◆ Excerto do texto ◆
----

Cheguei a pensar em preencher este texto apenas com a menção dos vários festivais, seus promotores e artistas convidados, mas concluí em breve que teria de exceder em muito as dimensões a que estão habituados os meus leitores...
Felizmente, a tantas e tão grandes aglomerações não tem correspondido qualquer disparo dos casos de doença, o que confirma que as medidas em tempo adoptadas pelas autoridades sanitárias regionais foram as adequadas e suficientes. Convém reconhecer isso e congratular-nos com a prudência do Governo Regional e dos serviços dele dependentes!
Devo confessar que não tenho marcado presença nos mencionados festivais e não é por falta de curiosidade relativamente ao tipo de música neles proposta. Acontece é que em regra obrigam a deslocações nocturnas e com estacionamento problemático, o que começa a ser para mim um obstáculo sério. Além disso, o tempo, ou talvez seja apenas a previsão meteorológica dele, nem sempre tem estado muito convidativo; mas isso não impressiona, pelos vistos, a generalidade dos festivaleiros, em regra bastante mais jovens.
Tenho-me pois ficado pela música de Verão em casa, no conforto da sala de estar e na alta definição, de imagem e som, que a televisão proporciona; e devo declarar que o meu tempo não tem sido perdido. Em vários canais do cabo é fácil encontrar concertos de alta qualidade, com os melhores solistas e as melhores orquestras, óperas inteiras, excelentes bailados com as companhias mais prestigiadas, sem falar do jazz, com os mais célebres conjuntos à distância de um clique.
Além disso, tenho acesso ao arquivo da Orquestra Filarmónica de Berlim, onde se podem encontrar as peças clássicas e muitas ainda em estado experimental, estas de compositores em plena carreira. E é por aí que vou verificando como tem profundamente evoluído o panorama musical nos nossos dias.

----

◆ Dados ◆
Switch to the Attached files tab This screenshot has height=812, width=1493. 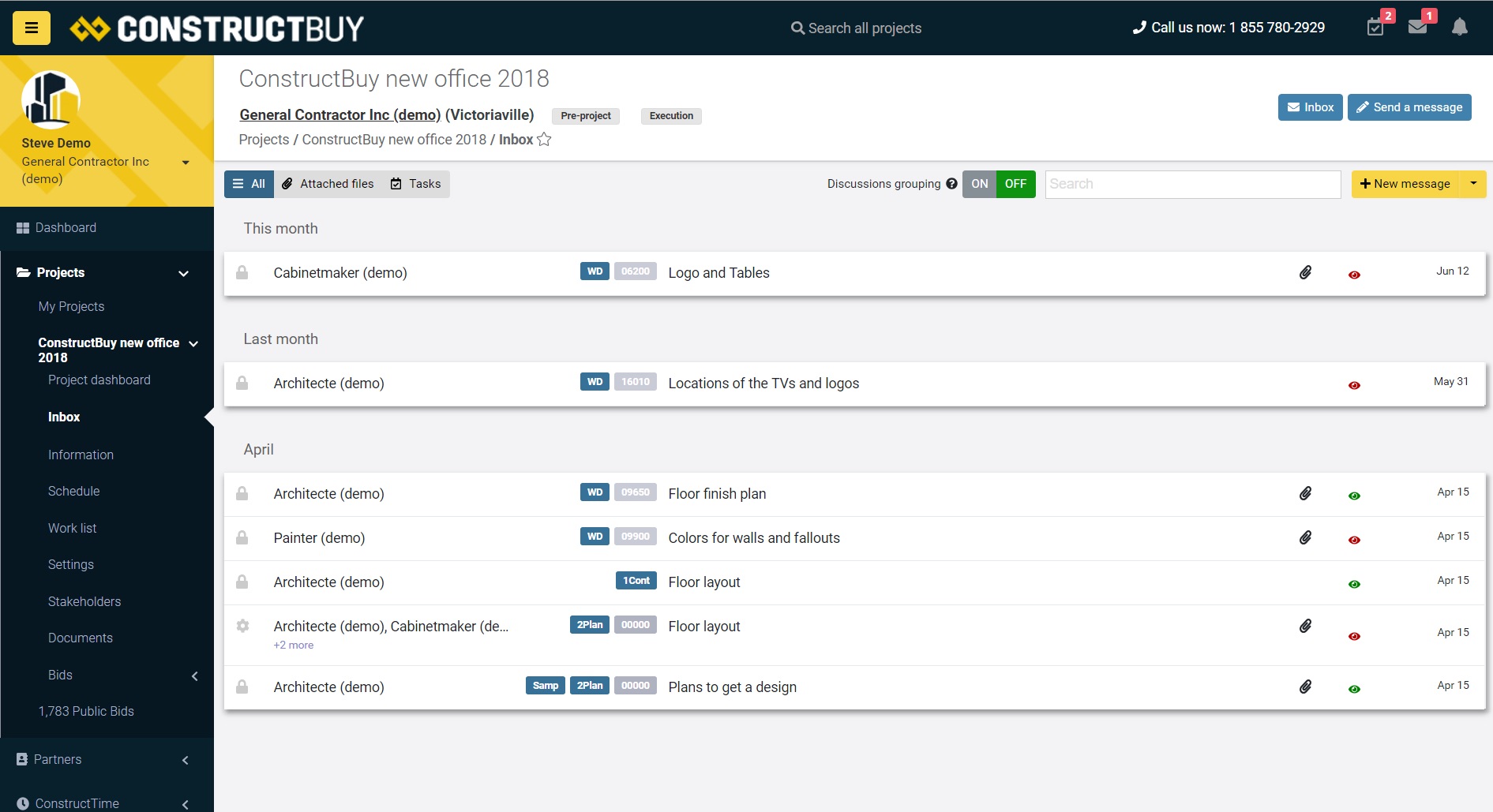pos(328,184)
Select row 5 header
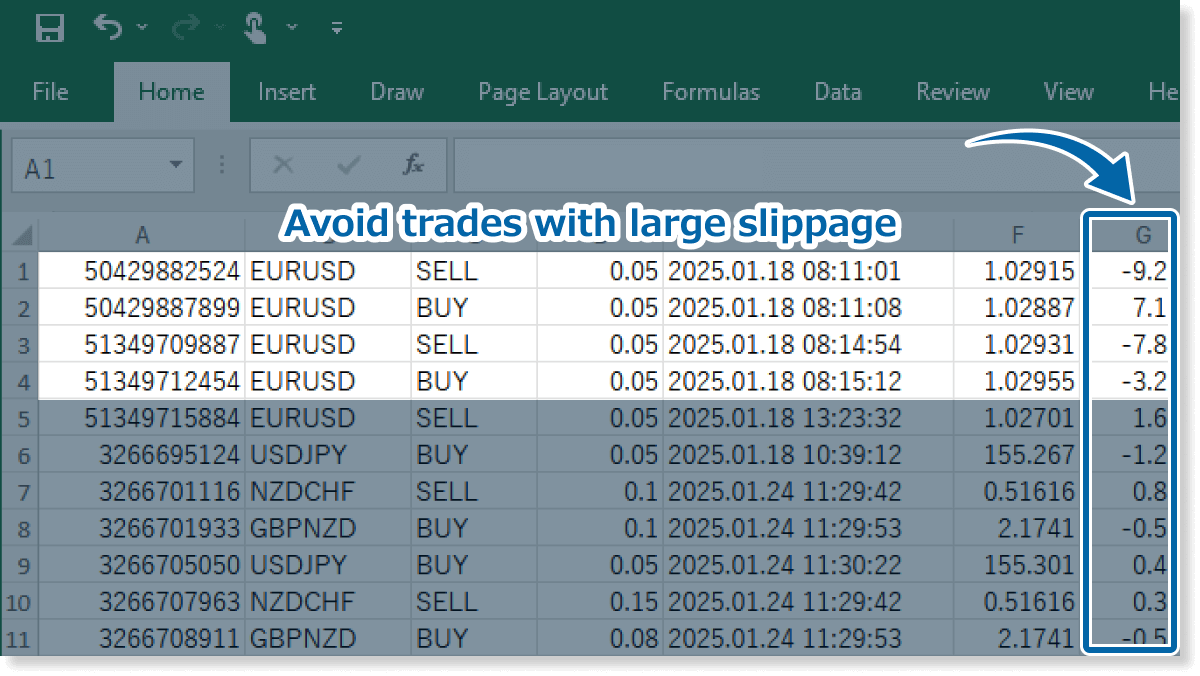Image resolution: width=1200 pixels, height=676 pixels. pos(20,418)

----

◆ O que fazer ◆
**A.** Traduza para inglês a seguinte frase do excerto: "E é por aí que vou verificando como tem profundamente evoluído o panorama musical nos nossos dias."
**B.** Devolva, sem qualquer alteração, todo o trecho do excerto desde "Devo confessar que" até "bastante mais jovens.".
**C.** Responda às perguntas seguintes com base no excerto.
(i) Segundo o excerto, que entidades adoptaram as medidas consideradas adequadas e suficientes?
(ii) A que tipo de deslocações obrigam, em regra, os festivais?
(iii) De que orquestra é o arquivo a que o autor tem acesso?
Os dados não têm qualquer relação com o excerto.

◆ Respostas ◆
**A.** And that is how I keep seeing how profoundly the musical landscape has evolved in our time.

**B.**
Devo confessar que não tenho marcado presença nos mencionados festivais e não é por falta de curiosidade relativamente ao tipo de música neles proposta. Acontece é que em regra obrigam a deslocações nocturnas e com estacionamento problemático, o que começa a ser para mim um obstáculo sério. Além disso, o tempo, ou talvez seja apenas a previsão meteorológica dele, nem sempre tem estado muito convidativo; mas isso não impressiona, pelos vistos, a generalidade dos festivaleiros, em regra bastante mais jovens.

**C.**
(i) As autoridades sanitárias regionais.
(ii) A deslocações nocturnas, com estacionamento problemático.
(iii) Da Orquestra Filarmónica de Berlim.